JAKARTA - Kondisi pasar minyak global kembali bergolak. Ketidakpastian yang muncul dari tertundanya ekspor minyak Irak-Kurdistan ke Turki menjadi salah satu pemicu utama penguatan harga minyak dunia pada Selasa, 23 September 2025.
Ketegangan tersebut meredakan kekhawatiran pasar bahwa pasokan minyak global akan membanjiri pasar dalam waktu dekat. Reaksi cepat pun terlihat dari pergerakan harga minyak mentah dunia.

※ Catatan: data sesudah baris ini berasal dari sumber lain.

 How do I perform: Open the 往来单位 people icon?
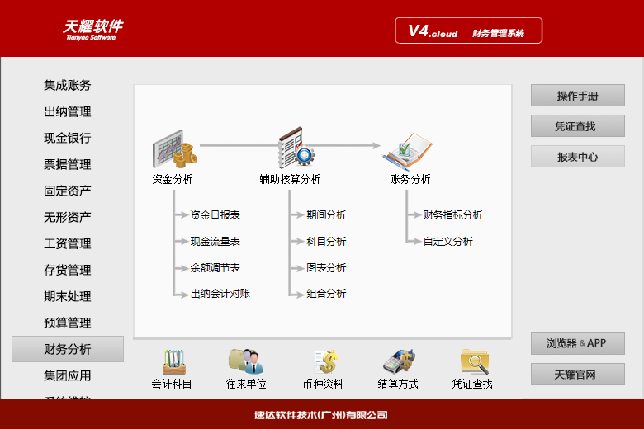[245, 361]
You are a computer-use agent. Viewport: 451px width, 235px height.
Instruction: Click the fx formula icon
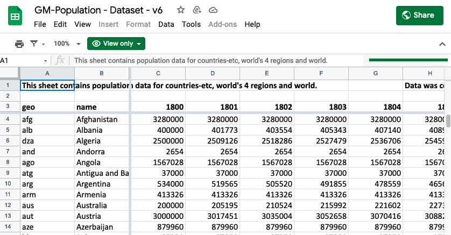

Brent Crude tercatat mengalami kenaikan sebesar 1,6 persen dan diperdagangkan pada harga US$67,63 per barel. Sementara itu, West Texas Intermediate (WTI) naik 1,8 persen menjadi US$63,41 per barel.
Ekspektasi Pasokan Tambahan Gagal Terwujud
Kenaikan harga ini didorong oleh tertundanya kesepakatan ekspor minyak antara pemerintah Irak-Kurdistan dan Turki. Meskipun terdapat harapan akan adanya kesepakatan baru, kenyataannya ekspor belum juga dimulai.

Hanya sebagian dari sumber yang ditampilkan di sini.